» EXERCISE
Render every line of the records below as a JSON list of strings, one string per line, leaving out blank lines and the pictures.

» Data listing
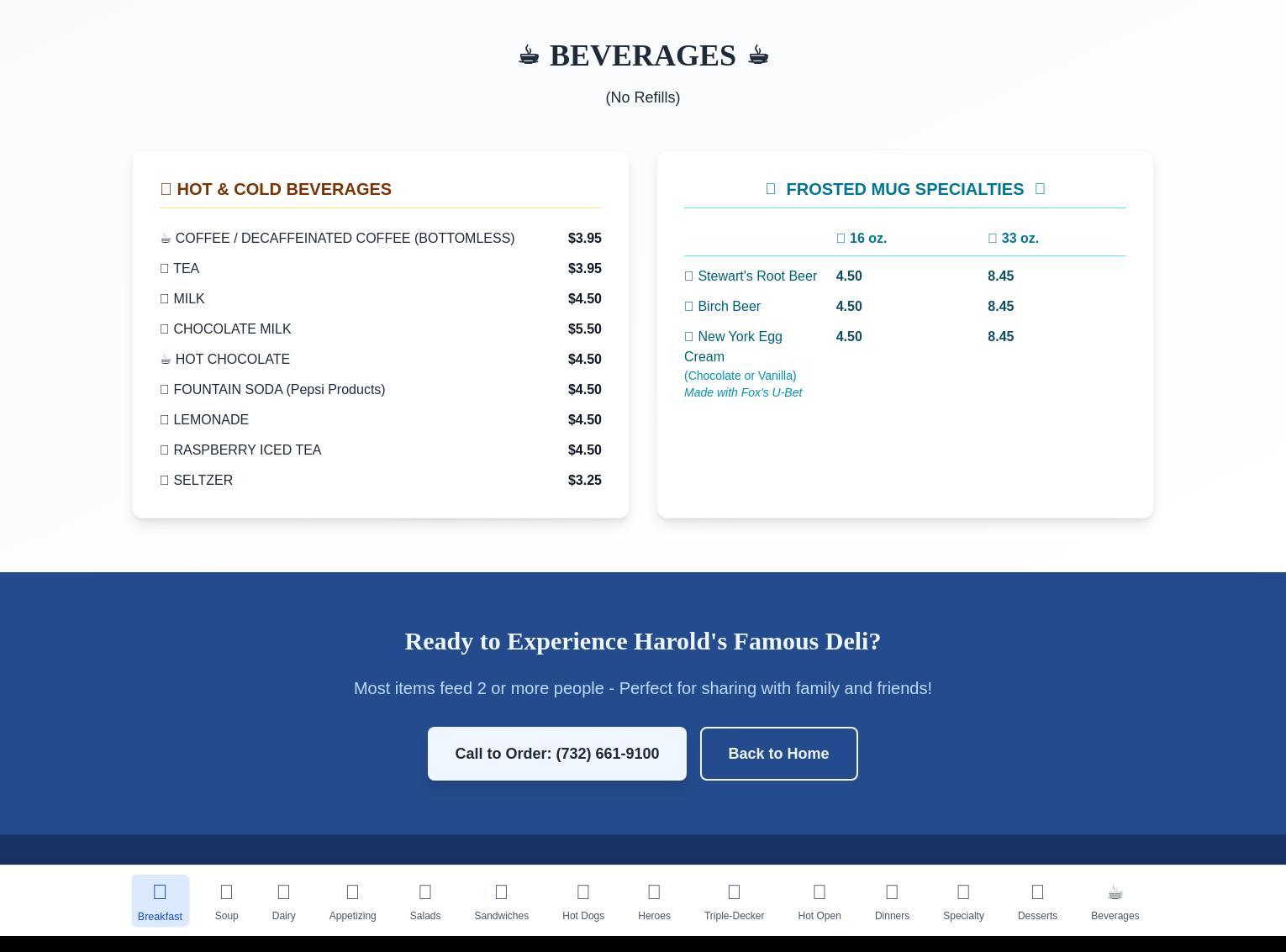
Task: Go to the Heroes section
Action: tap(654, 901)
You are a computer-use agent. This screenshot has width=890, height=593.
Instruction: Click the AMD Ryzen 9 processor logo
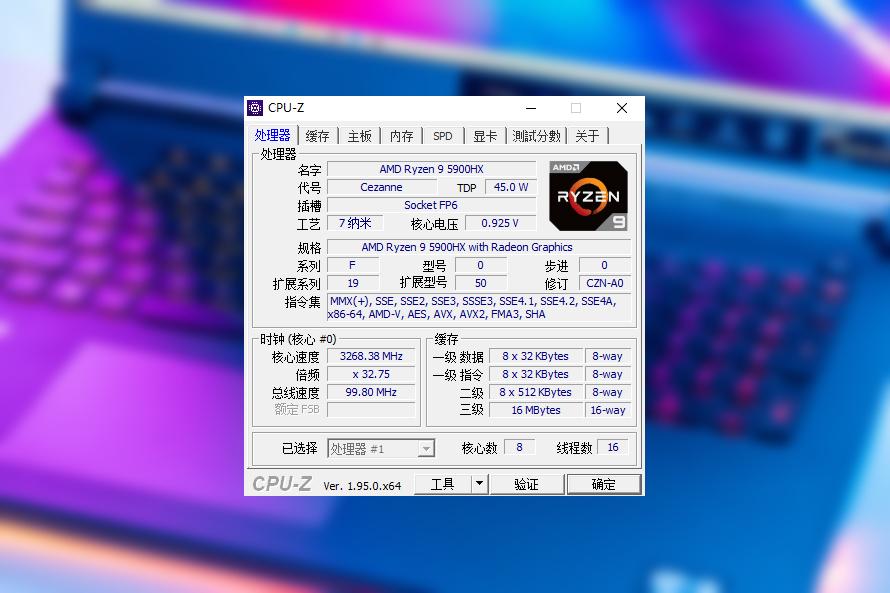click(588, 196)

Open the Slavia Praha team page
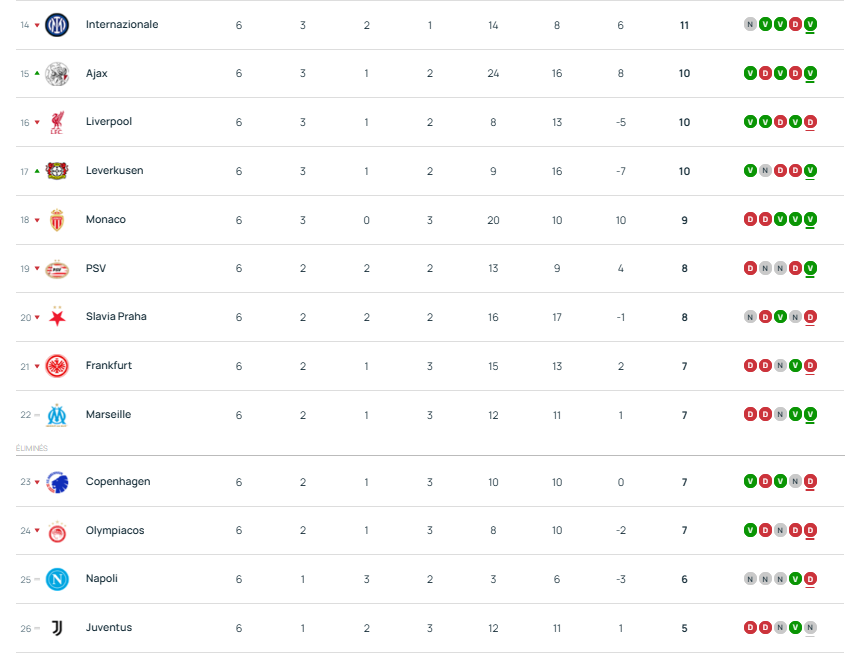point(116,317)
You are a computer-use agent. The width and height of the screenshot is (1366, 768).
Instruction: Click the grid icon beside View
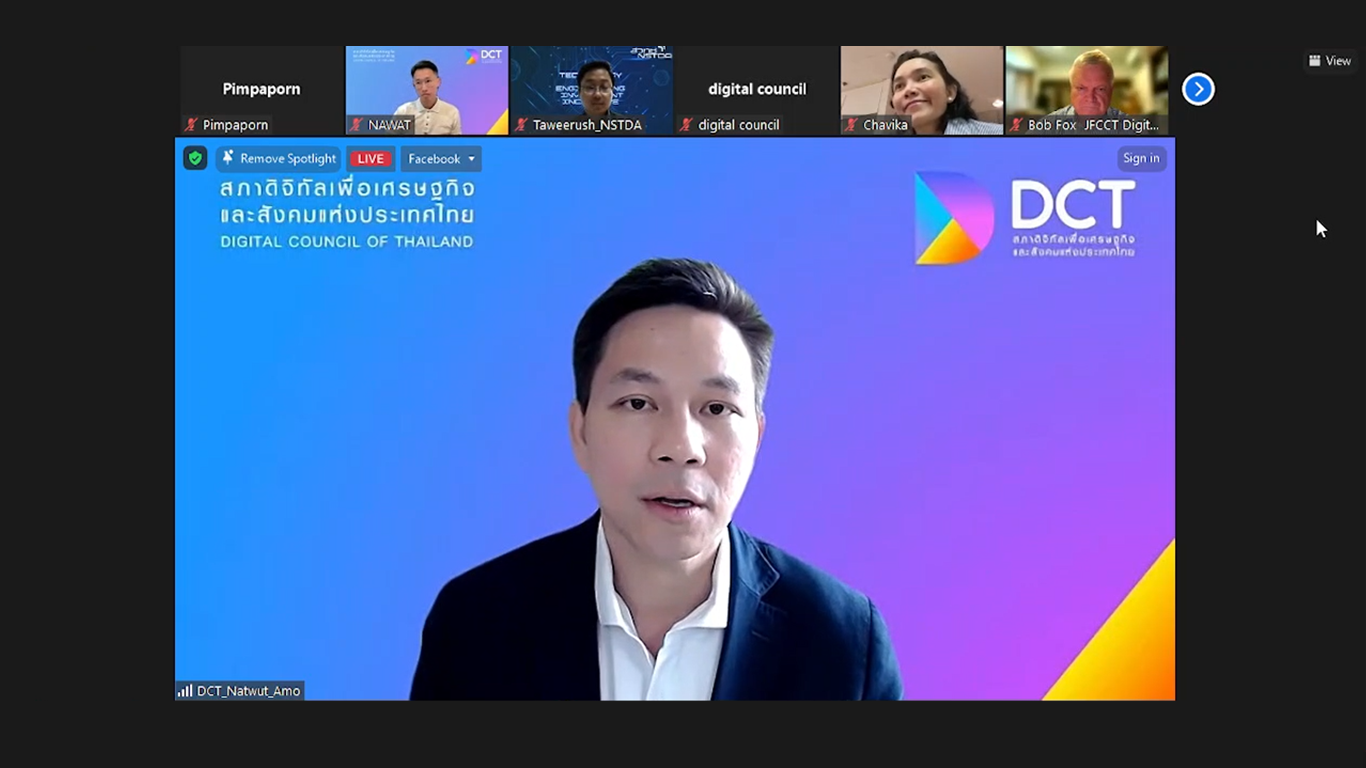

» SOLUTION TO THIS EXERCISE
[
  "Task: Go to the Heroes section",
  "Action: tap(654, 901)",
  "You are a computer-use agent. This screenshot has width=890, height=593.",
  "Instruction: Click the AMD Ryzen 9 processor logo",
  "click(588, 196)",
  "Open the Slavia Praha team page",
  "point(116,317)",
  "You are a computer-use agent. The width and height of the screenshot is (1366, 768).",
  "Instruction: Click the grid icon beside View"
]